In the Queanbeyan community facebook group, there is regularly discussion regarding the ducks and swans who inhabit the part of the river that runs through the middle of town. There was much discussion and concern when one of the cygnets went over the weir and became seperated from his family, and community outrage when a body of one of the babies was found dead, attacked by a dog. A debate was had over whether the signet had been killed by a dog, or whether it died by natural causes or some other way and then a local dog had destroyed the body. A local wildlife group who had been involved in the care of the swan family did examine the body to attempt to determine cause of death but were unable to come up with a conclusive answer.
Despite this somewhat morbid tale to begin this post, what has impressed me deeply is the community concern and sense of responsibility for this family of birds.
I’d been meaning to take Briar down to feed them, however whenever we have picnicked by the river banks, I’ve never remembered to bring appropriate food.

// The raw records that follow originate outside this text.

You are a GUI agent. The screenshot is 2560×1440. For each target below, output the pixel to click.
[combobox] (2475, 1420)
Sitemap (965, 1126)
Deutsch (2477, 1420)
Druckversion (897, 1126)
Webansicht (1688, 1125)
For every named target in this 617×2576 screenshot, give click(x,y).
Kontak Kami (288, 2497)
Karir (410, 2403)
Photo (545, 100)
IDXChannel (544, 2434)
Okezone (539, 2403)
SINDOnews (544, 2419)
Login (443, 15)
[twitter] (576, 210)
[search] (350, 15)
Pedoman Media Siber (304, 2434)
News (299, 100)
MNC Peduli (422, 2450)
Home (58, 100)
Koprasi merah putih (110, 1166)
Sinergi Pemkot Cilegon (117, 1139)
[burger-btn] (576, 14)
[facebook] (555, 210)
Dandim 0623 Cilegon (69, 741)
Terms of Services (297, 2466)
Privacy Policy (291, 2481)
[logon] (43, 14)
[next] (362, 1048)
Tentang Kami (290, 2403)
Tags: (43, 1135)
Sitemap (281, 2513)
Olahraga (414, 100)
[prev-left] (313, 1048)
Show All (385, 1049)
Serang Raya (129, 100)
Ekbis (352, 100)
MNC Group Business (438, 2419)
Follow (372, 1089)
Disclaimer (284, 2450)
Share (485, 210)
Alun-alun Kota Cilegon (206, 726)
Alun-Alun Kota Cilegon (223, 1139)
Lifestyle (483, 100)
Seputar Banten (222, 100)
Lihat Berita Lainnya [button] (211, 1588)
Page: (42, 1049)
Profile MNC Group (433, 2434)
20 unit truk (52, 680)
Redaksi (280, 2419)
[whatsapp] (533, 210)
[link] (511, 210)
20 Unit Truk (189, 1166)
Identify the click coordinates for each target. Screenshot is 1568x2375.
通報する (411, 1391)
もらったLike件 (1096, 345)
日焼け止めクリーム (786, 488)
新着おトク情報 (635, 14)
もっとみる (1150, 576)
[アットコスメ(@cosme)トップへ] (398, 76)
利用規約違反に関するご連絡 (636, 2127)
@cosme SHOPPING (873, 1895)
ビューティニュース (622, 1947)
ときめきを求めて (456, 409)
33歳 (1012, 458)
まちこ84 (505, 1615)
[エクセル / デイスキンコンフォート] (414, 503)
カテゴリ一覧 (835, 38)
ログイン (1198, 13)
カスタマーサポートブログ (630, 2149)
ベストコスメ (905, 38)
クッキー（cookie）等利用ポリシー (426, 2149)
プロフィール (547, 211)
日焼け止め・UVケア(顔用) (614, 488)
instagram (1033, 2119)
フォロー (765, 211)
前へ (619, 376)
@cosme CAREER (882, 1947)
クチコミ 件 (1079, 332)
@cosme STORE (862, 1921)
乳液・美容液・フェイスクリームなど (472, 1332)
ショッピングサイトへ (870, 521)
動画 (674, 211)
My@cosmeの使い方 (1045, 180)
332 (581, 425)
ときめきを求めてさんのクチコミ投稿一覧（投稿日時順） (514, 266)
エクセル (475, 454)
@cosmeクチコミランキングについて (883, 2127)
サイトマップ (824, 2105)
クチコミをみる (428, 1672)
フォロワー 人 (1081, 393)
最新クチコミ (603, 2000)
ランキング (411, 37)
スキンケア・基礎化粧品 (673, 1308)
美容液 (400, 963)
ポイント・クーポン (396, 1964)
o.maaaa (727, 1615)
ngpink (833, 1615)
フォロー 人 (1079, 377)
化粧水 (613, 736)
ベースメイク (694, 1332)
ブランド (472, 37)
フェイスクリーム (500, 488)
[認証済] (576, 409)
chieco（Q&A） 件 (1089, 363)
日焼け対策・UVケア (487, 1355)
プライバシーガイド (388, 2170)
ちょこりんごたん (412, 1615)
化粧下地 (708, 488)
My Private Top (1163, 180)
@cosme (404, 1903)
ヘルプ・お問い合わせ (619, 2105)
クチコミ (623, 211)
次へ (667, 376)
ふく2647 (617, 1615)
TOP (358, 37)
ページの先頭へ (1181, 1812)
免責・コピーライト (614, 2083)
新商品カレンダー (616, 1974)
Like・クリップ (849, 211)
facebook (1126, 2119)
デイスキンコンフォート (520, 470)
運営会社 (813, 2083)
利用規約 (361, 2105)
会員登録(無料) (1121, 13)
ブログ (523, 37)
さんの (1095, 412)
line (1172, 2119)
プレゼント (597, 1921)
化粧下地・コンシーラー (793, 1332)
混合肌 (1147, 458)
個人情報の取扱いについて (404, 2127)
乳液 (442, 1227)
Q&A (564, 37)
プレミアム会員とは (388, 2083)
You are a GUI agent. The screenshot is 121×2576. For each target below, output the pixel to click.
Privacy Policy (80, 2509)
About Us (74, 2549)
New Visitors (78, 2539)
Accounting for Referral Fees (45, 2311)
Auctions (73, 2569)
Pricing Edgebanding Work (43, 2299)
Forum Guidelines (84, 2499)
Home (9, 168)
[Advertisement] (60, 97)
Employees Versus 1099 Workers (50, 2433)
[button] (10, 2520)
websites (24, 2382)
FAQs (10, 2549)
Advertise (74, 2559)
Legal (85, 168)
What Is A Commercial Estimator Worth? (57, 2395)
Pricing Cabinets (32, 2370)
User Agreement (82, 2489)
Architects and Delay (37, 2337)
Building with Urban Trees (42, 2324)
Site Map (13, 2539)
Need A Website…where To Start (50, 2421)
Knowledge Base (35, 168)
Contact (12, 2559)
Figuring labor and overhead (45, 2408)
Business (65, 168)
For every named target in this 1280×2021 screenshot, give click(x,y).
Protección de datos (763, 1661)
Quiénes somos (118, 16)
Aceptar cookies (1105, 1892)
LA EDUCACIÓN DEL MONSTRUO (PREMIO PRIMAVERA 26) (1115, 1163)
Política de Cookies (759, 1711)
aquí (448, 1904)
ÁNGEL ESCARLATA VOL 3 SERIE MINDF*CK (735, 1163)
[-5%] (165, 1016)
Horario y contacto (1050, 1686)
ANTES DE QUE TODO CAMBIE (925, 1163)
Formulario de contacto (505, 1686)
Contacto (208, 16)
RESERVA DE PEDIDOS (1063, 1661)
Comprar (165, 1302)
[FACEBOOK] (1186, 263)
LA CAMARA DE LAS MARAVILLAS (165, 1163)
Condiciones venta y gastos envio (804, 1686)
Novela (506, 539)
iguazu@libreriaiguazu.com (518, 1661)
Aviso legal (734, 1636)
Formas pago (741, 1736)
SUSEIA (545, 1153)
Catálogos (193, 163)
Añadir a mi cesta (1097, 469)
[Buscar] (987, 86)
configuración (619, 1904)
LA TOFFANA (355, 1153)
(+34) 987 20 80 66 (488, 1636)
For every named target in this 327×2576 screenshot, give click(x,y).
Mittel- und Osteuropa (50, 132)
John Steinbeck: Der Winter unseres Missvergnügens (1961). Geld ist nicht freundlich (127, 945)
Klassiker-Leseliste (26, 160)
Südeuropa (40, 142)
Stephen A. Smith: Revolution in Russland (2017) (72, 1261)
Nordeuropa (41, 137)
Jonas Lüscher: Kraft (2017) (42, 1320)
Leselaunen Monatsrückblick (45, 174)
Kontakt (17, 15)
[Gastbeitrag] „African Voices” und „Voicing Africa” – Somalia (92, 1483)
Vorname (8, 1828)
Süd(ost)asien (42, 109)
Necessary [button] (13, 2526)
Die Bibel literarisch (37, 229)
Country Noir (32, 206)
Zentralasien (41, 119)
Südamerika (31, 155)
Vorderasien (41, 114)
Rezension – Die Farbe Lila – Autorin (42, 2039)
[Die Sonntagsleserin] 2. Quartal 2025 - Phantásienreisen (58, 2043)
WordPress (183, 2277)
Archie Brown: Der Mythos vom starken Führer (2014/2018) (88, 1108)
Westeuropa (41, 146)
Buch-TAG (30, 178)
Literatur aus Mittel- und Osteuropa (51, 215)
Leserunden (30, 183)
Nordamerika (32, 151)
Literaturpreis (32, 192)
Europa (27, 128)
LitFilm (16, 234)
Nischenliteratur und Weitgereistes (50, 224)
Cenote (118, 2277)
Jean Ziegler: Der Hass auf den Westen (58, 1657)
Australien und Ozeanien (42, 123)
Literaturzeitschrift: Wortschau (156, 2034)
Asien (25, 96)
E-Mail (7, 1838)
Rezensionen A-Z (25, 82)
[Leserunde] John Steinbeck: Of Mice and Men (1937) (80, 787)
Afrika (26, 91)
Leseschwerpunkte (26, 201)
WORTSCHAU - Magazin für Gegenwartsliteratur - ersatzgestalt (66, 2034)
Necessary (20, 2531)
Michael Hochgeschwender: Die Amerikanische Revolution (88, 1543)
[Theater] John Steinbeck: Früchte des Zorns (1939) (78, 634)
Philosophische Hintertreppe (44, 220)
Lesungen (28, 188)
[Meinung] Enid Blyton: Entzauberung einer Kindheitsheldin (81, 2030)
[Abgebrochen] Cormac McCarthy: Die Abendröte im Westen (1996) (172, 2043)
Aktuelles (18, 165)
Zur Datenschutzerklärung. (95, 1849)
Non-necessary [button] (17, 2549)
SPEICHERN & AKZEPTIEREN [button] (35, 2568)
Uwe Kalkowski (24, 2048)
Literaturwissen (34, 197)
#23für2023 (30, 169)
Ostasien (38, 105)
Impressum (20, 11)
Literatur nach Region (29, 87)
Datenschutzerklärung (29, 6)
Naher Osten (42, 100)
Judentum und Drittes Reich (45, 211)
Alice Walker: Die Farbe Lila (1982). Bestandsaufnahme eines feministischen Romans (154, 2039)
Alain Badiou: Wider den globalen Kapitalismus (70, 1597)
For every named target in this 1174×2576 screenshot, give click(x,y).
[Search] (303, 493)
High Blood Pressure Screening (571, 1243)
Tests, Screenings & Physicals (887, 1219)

Many people feed ducks and waterbirds bread, however this is actually not a suitable food and can cause health issues. Some people speculated it was actually too much bread that killed the recently deceased cygnet in the Queanbeyan river, however that couldn’t be proven.
Last Sunday morning, we finally got ourselves organised and set out to feed the ducks. Briar was over the moon with excitement. We read her the “ducky book” (actually called Ducks Away) several times a week, and sometimes several times a day. The fact that we were feeding the ducks so close to a bridge made it even more exciting and similar to her beloved book.
My friend Tayla was perfect company for a duck feeding expedition as she is very passionate about wildlife. Briar loves her and together they stood on the rocks and fed the water birds peas, corn and oats. It couldnt get much better for Briar, who loves nothing more than throwing things and duckies, so this was the perfect combination.
When we first arrived, there was a photographer taking photos of the water birds so I approached him and asked whether he minded us feeding the birds so close by. He was happy for us to do so, and nearby was another family feeding them oats too, so I’d say this flock of beloved community birds do quite well for themselves.
A young man was also fishing on the banks however we didn’t witness him catch anything whilst we were there.We had a fantastic time and plan to return on the Easter weekend when Briar’s Gran and Pa and Aunty Pat and Uncle Tim are visiting!